И тут он совершенно ясно представил себе то что он должен был делать. С широкой улыбкой на лице, он начал скидывать сначала верхнюю одежду, потом снял обувь, брюки, рубашку и затем нижнее белье. «Сочувствующие»  тут же в спешке разошлись в стороны, высказывая удивленные возгласы, и тихо матерясь. Один из них даже стал раздраженно звонить кому-то, видимо не иначе как в полицию. Тем временем, с каждой отдельной вещью, брошенной на асфальт, Сережа, обретал легкость и покой, будто снимая с себя тяжелые кованные цепи и оковы, в которые его замотали с целью удержать на месте. Он пошел навстречу миру, в самом естественном виде, в котором только может находится человек. Границ больше не существовало, не существовало и раздражающих его обязательств. Он был свободен, свободен от мысли что знает как заполучить эту свободу.

Шедшие ему навстречу прохожие, вели себя по разному, но никто из них не был равнодушен к его виду. Несмотря на их попытки скрыть свои чувства за разными масками от брезгливости до удивления, он знал, что они ему завидуют. Они завидуют его чувству свободы. Они завидуют его знанию как эту свободу обрести. Ключи больше требовались, так как он сам был тем самым ключом.

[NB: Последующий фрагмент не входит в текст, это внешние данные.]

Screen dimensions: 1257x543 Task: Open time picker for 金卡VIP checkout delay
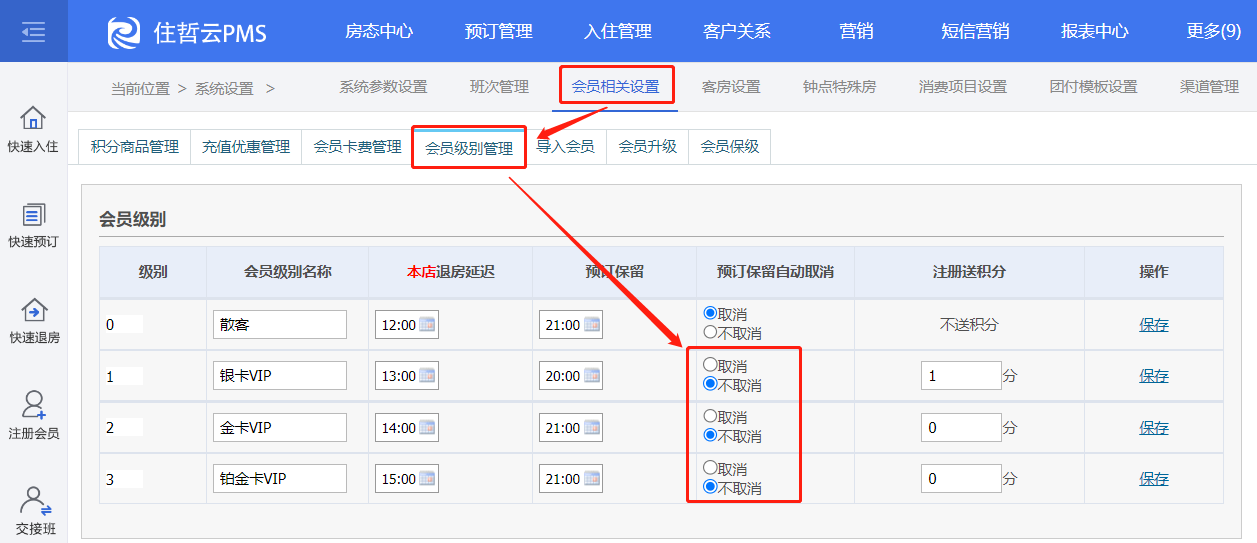click(427, 428)
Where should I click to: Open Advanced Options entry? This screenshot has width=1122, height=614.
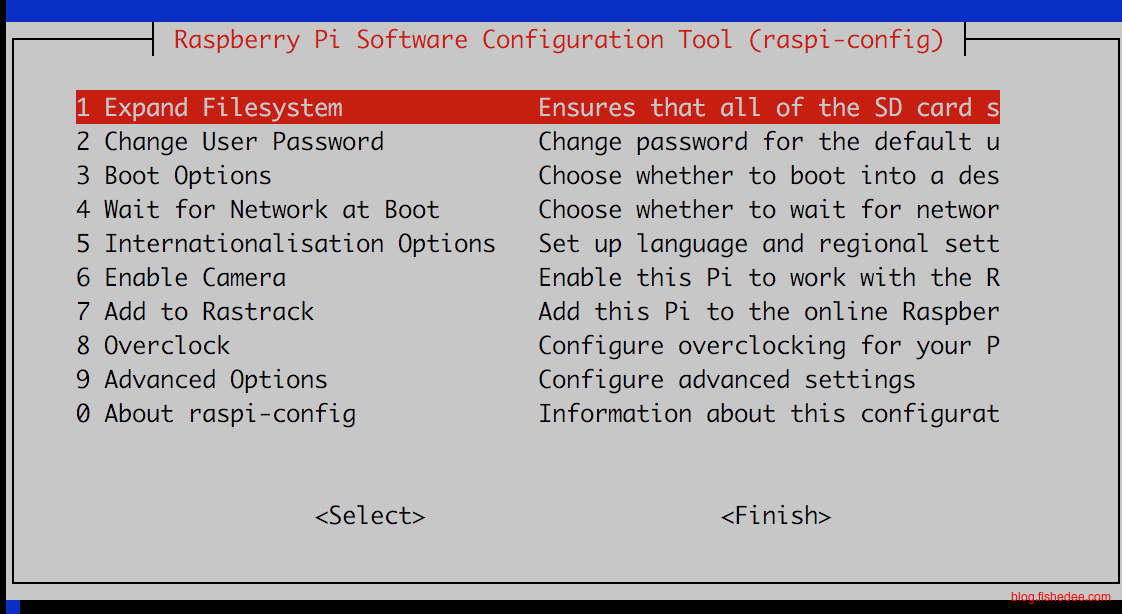(202, 380)
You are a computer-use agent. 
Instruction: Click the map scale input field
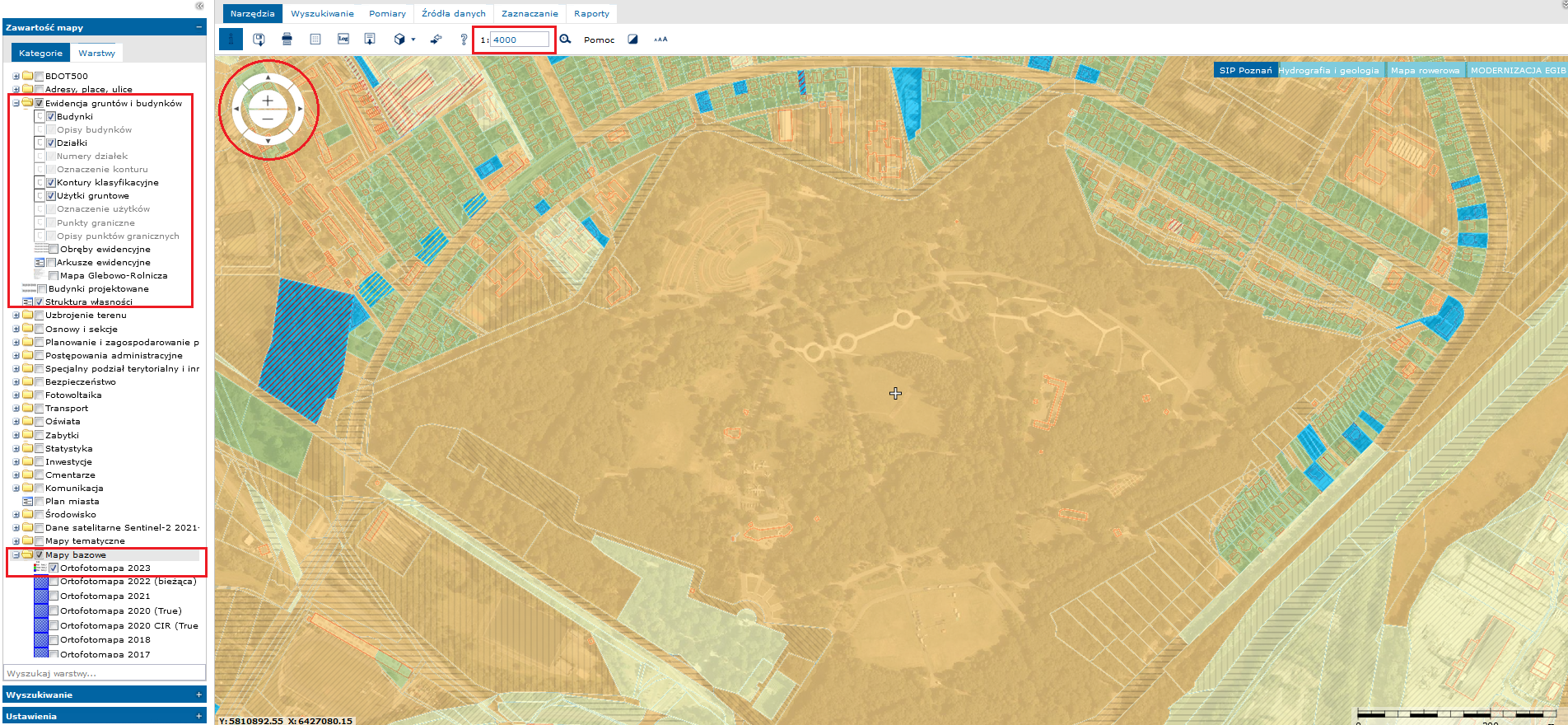pos(519,40)
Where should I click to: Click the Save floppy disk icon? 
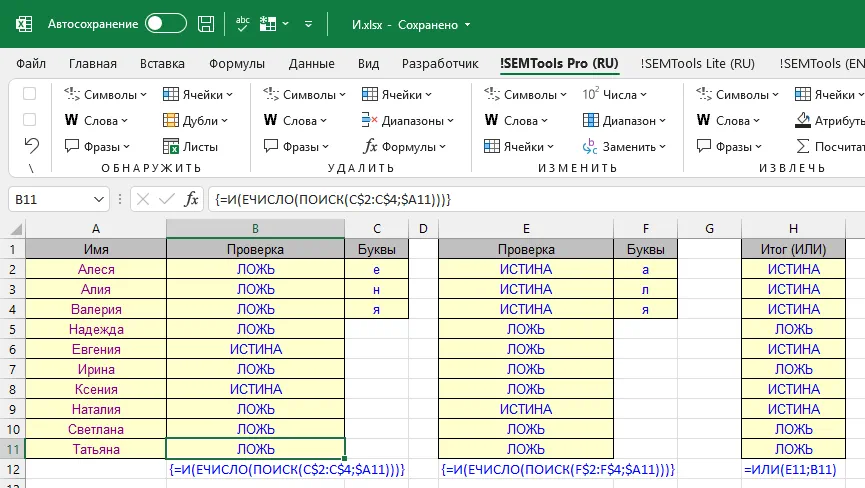point(206,23)
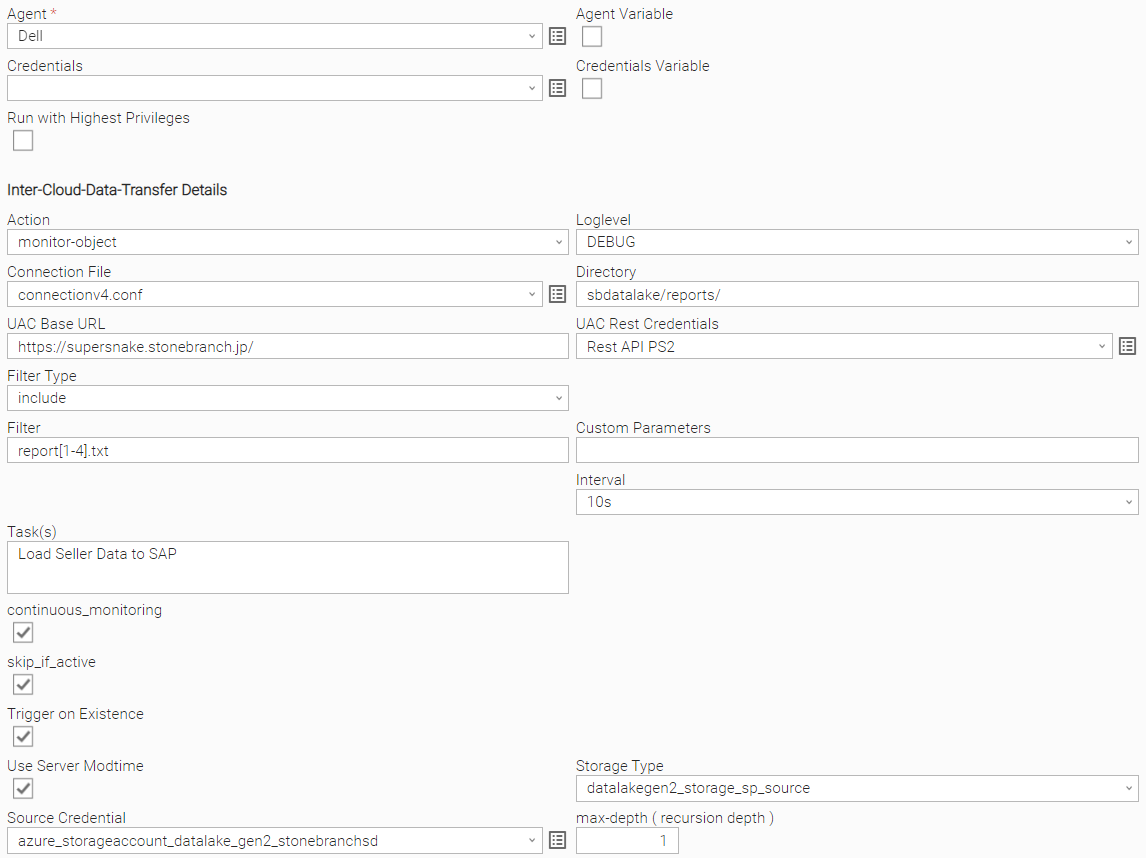Screen dimensions: 1146x858
Task: Expand the Action dropdown showing monitor-object
Action: 288,242
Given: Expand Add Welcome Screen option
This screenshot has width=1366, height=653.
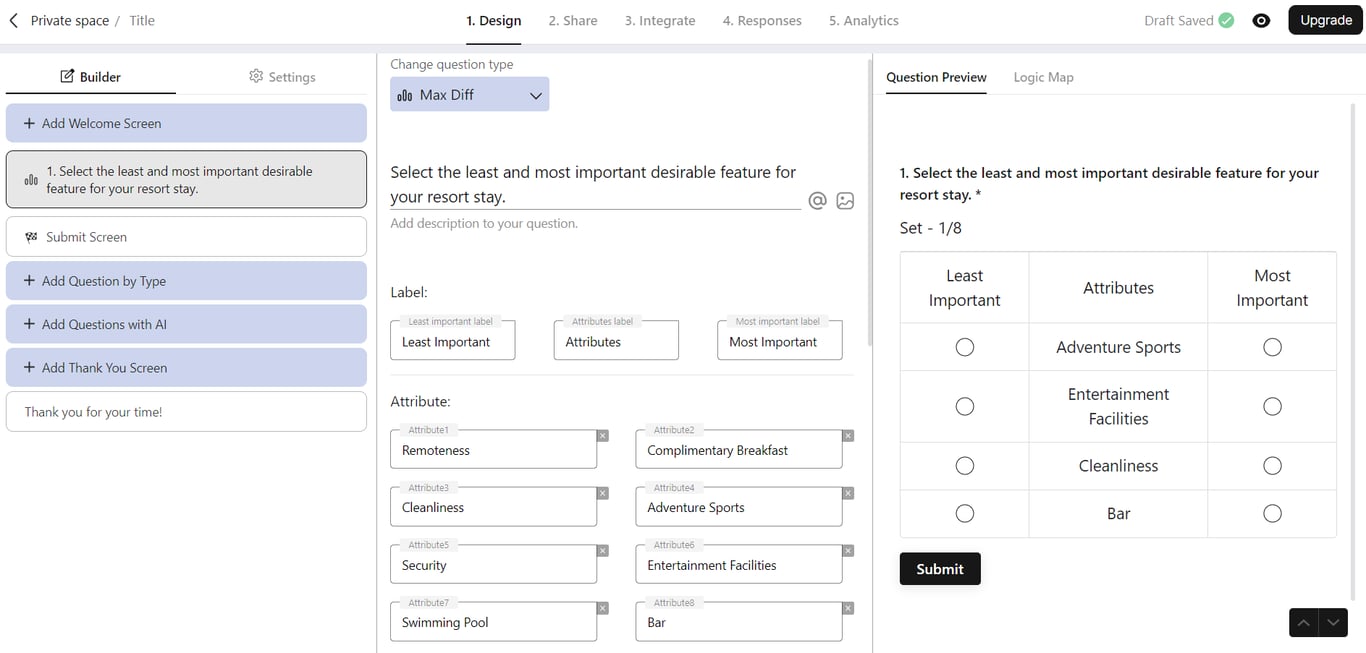Looking at the screenshot, I should coord(186,123).
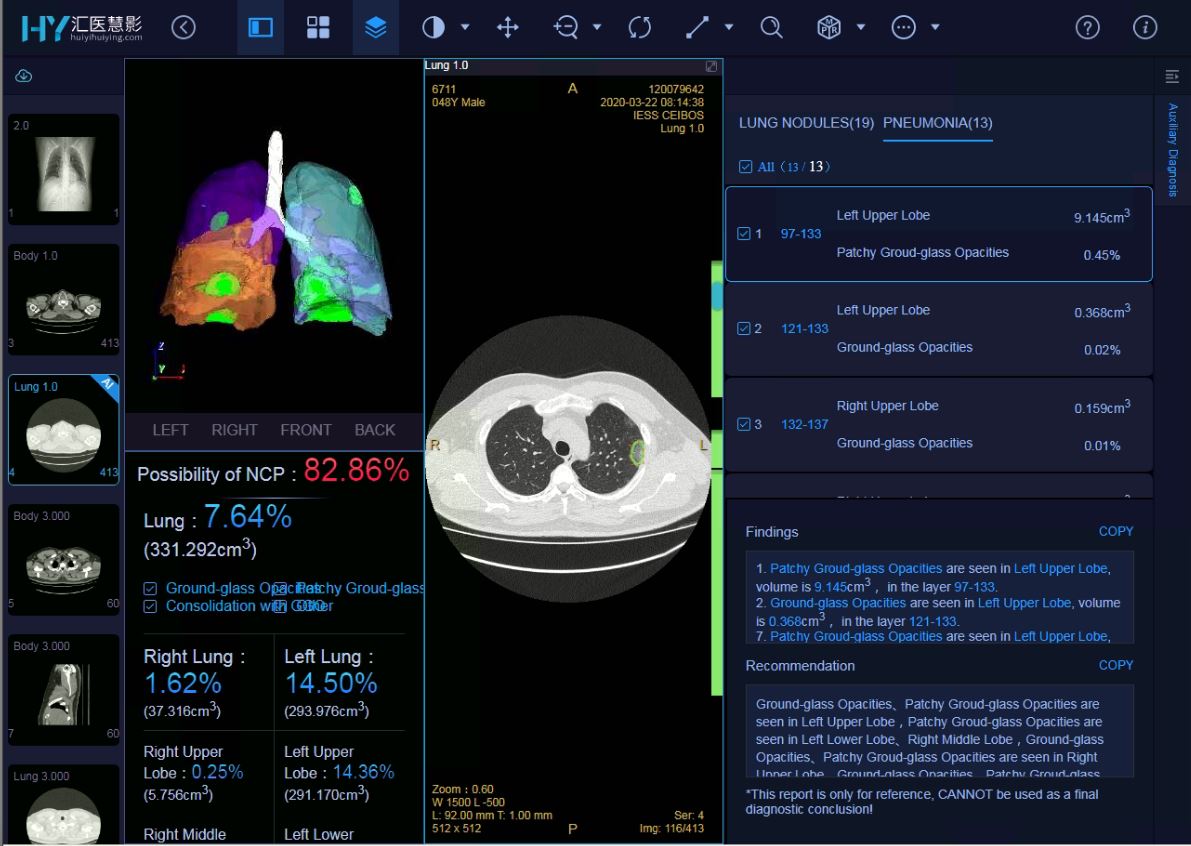Uncheck the Ground-glass Opacities overlay checkbox
Image resolution: width=1191 pixels, height=846 pixels.
pyautogui.click(x=150, y=589)
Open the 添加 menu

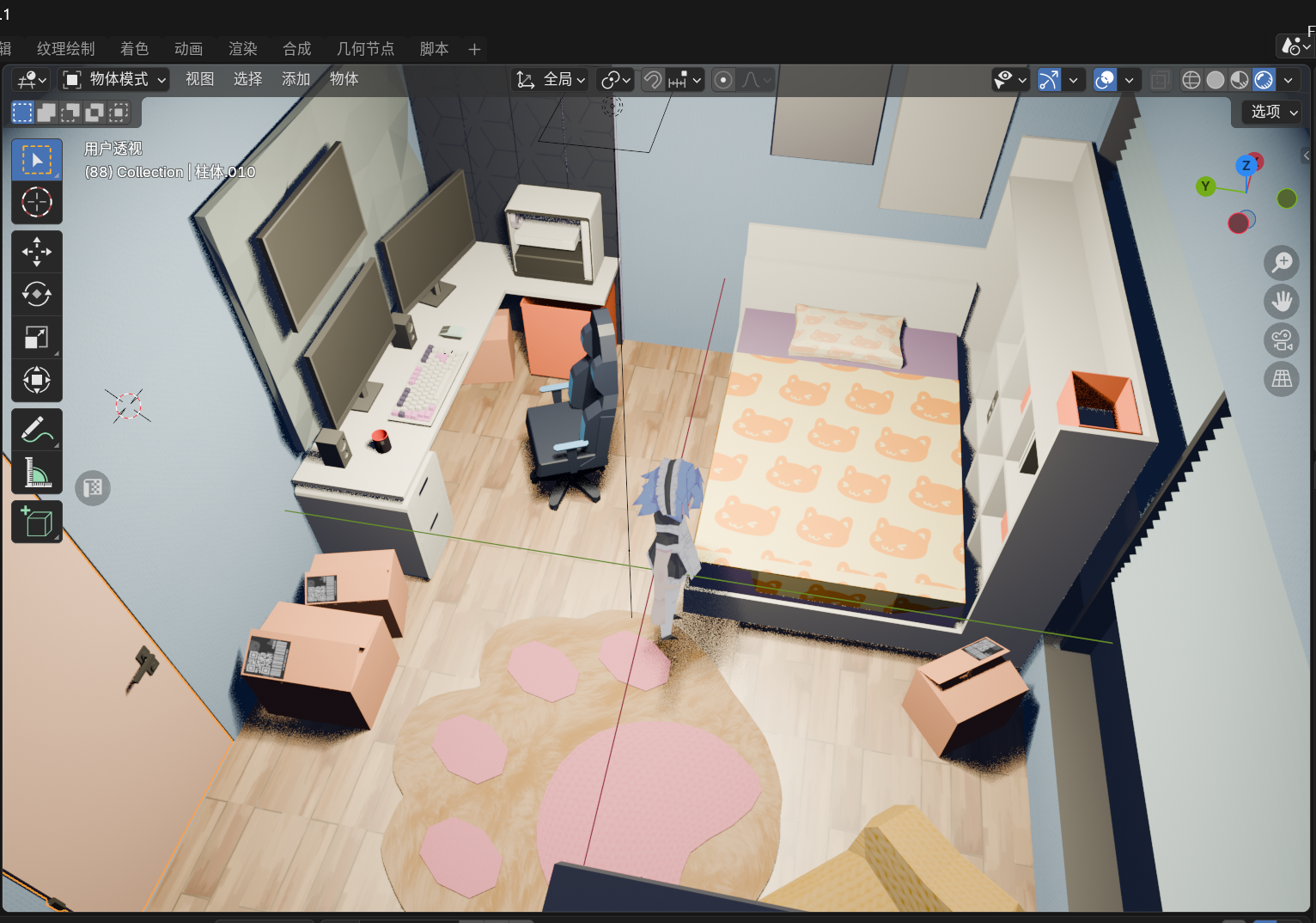click(295, 79)
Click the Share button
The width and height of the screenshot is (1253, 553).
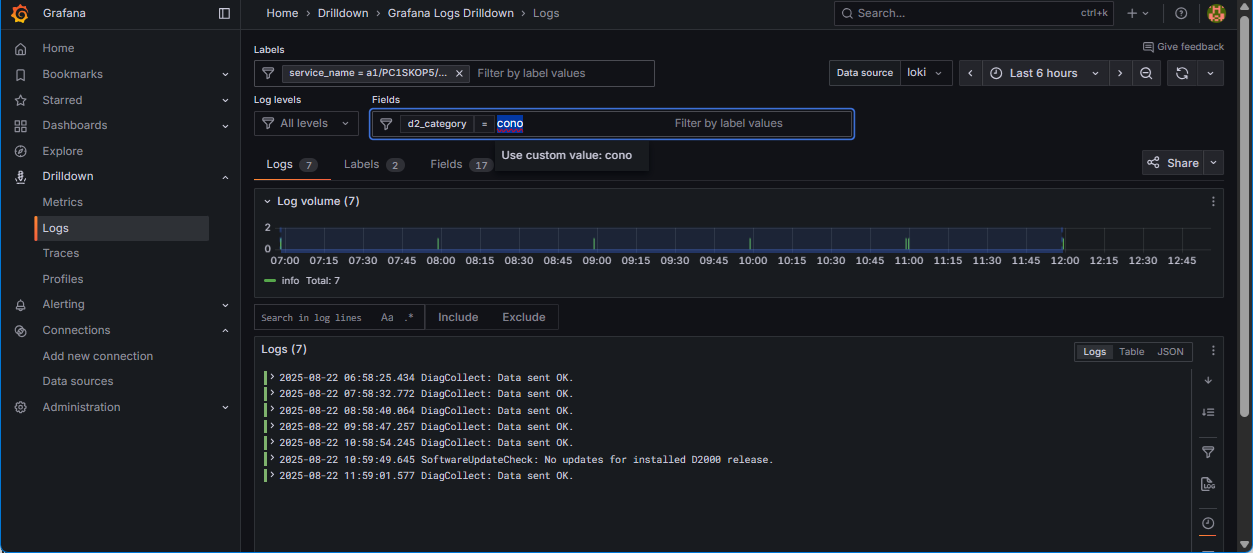click(x=1173, y=163)
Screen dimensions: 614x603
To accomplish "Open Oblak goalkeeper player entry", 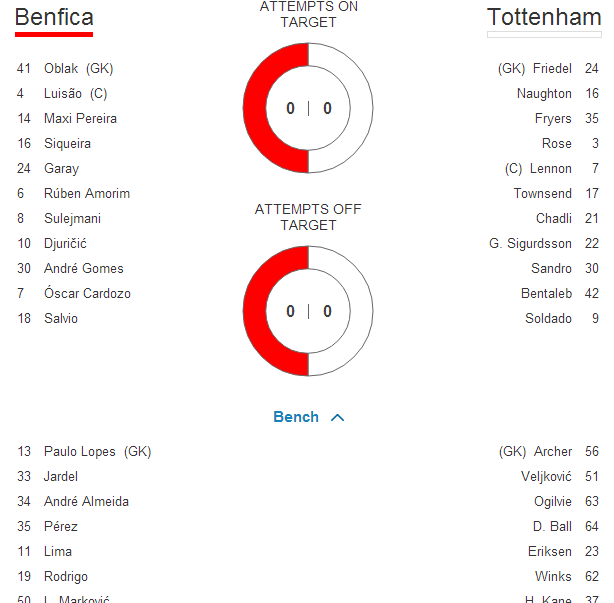I will [78, 69].
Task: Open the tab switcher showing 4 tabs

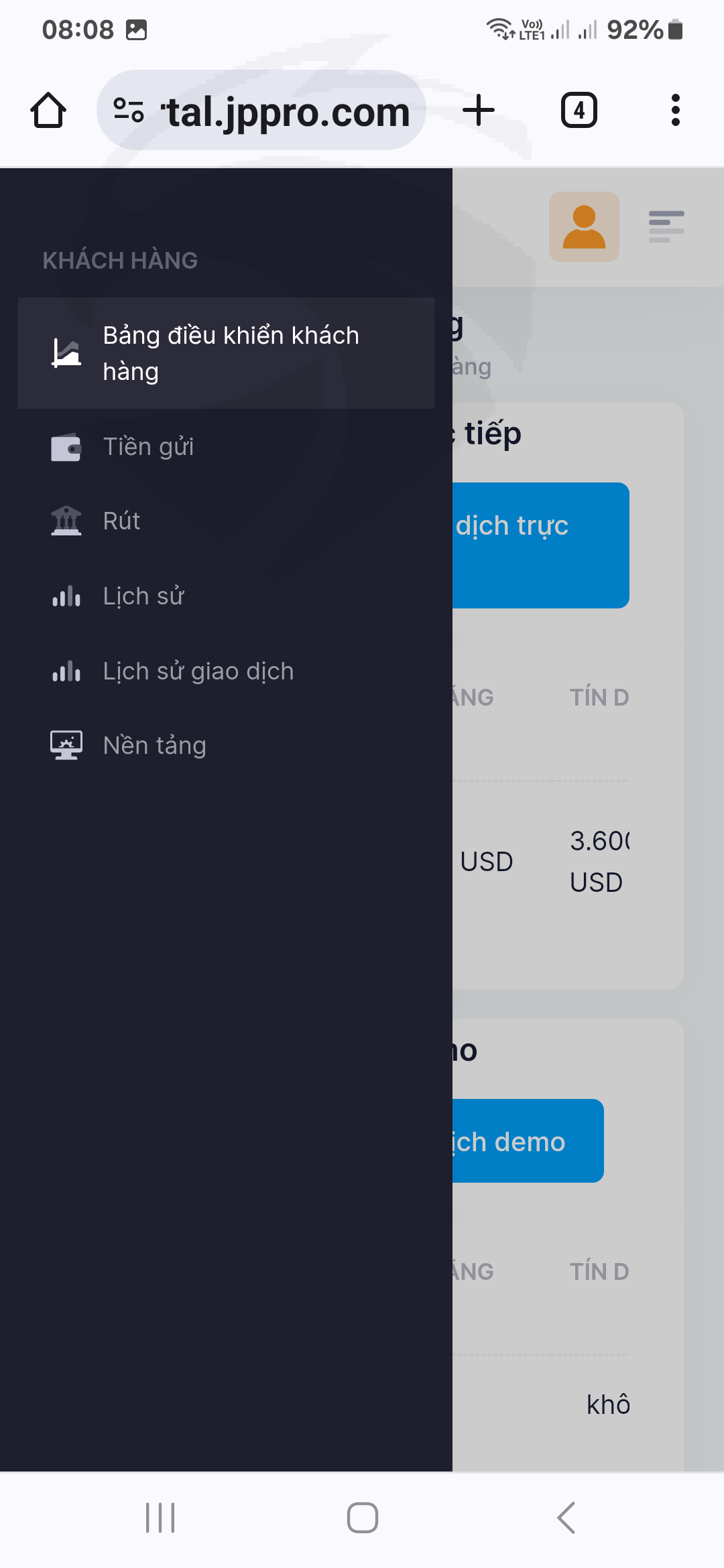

Наконец он заметил двух белых ангелов, которые приблизились к нему с предложением проводить его в новый мир, гораздо более совершенный чем этот.

Это правда что я теперь окончательно свободен?
Конечно — хором ответили ангелы, мы всегда это знали!
И я могу делать все что захочу?
Непременно — ответили они. Только пожелай!
Карету мне, карету! - закричал Александр Сергеевич, закатывая от нахлынувших чувств глаза.
И белая карета с мигающими огнями на крыше, услужливо распахнула ему навстречу свои двери.